For a thorough explanation of the Error (Confusion) Matrix and related calculations, I refer you to this excellent technical note by D. Rossiter. I have included an excerpt that formally defines the UA.
It is expressed from the point of view of the mapper. Looking across the rows (classes as mapped), an error of commission is said to occur when the mapper incorrectly mapped this class at a reference (ground truth) site where it does not exist. That is, the mapper ‘committed’ the error of over-mapping a class. This leads to a lower user’s ‘accuracy’Ci.
Best Answer
kappa does not quantifies the level of agreement between two datasets. It represents the level of agreement of two dataset corrected by chance.
The reason why you have a large difference between kappa and overall accuracy is that one of the classes (class 1) accounts for the large majority of your map, and this class is well described. Overall accuracy is therefore an optimistic index of the classifier performance, even if it is the true "agreement" in your case. As a trivial example, if I give you a map that says "class 1" everywhere, it will be 99% correct. Similarly, if 99% of the pixels are randomly assigned to "class 1", the resulting map will still have a large agreement with your map. This is what kappa penalize with its "c" in the expression below (note that there are different kappa's, here is the most common).

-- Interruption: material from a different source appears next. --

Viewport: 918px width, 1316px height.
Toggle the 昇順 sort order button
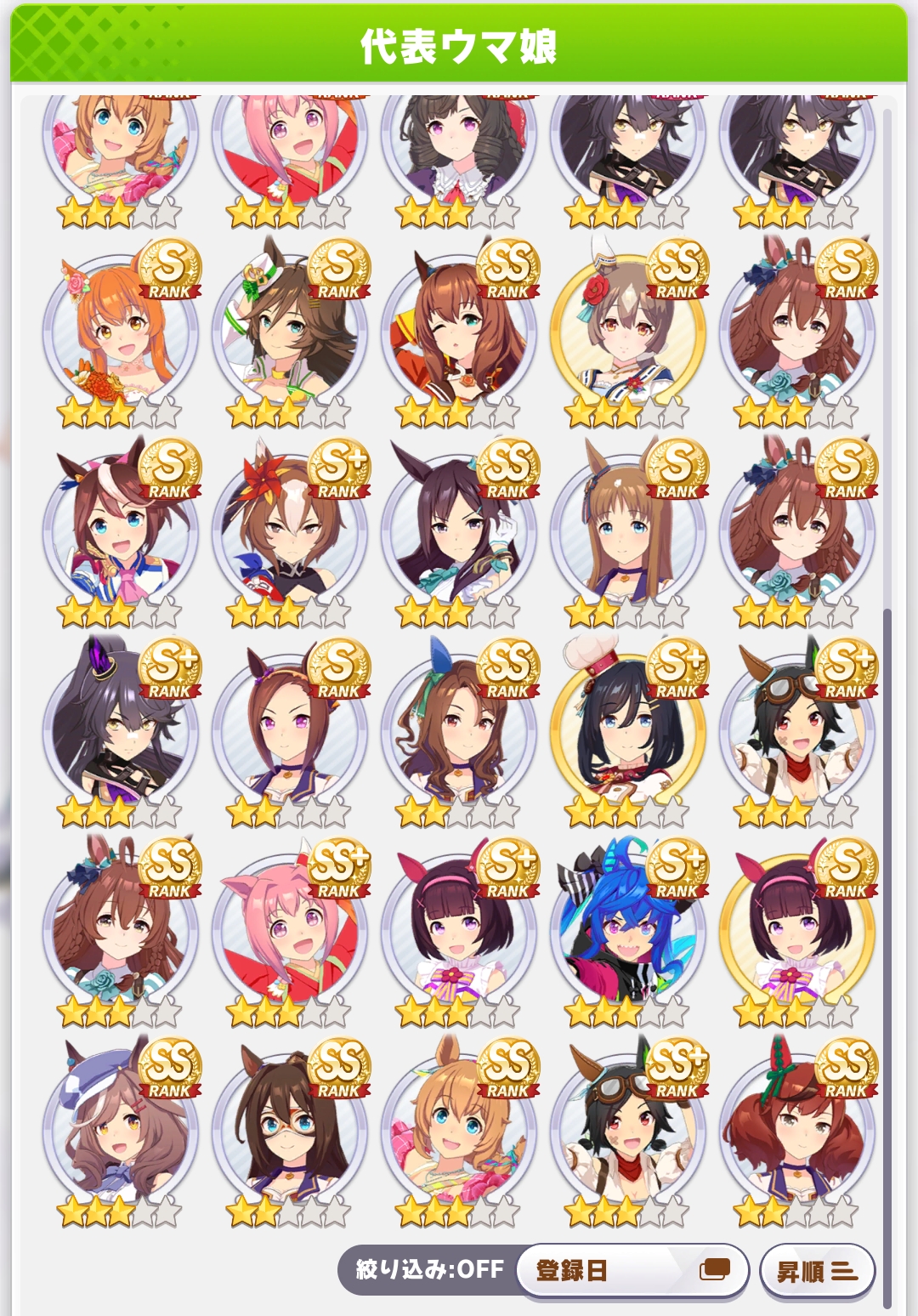tap(816, 1271)
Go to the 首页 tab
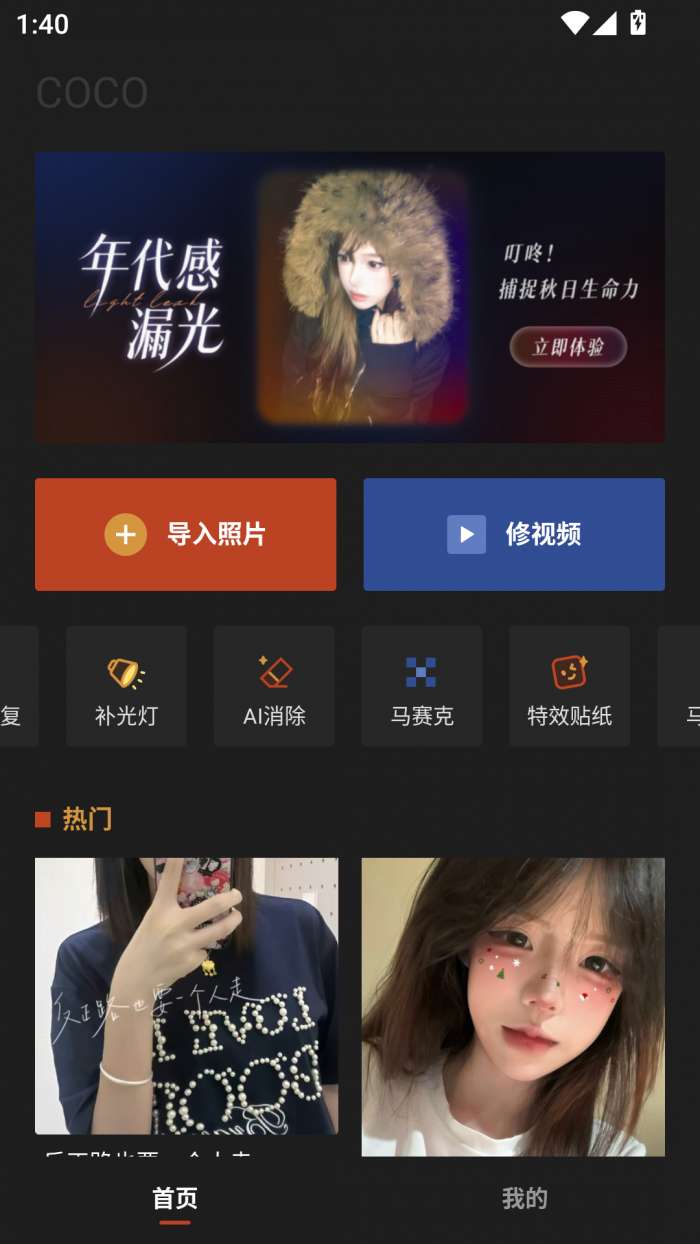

kappa = (OA-c)/(1-c), where e is the overall probability of random agreement
On your confusion matrix, you can see that classes 5 and 6 are always wrong and class 2 is not very reliable. This will have a large impact on your kappa index and this explains the large difference. The classifier is not better than chance for these classes.
As a remark, standard OA and kappa DO NOT take the distance between classes into account, so the fact that classes 5 and 6 are far off does not affect your results for any of those indices. Therefore, I suggest that you take advantage of the fact that your classes refer to quantities. The correlation between the two map could therefore make a good indicator. A confusion between 1 and 6 would then have more importance than a confusion between 1 and 2. Another way is to look at each class individually (user and producer accuracies).
I do not agree on the fact that Kappa is largely considered to be more robust than OA. According to Pontius (2011), kappa has not provided the useful information that it is supposed to bring.
EDIT : More recently, Olofsson, Foody, Herold, Stehman, Woodcock and Wulder (2014, Remote sensing of Environment) also advocated against kappa. Considering the importance of those authors, I would follow their recommendations.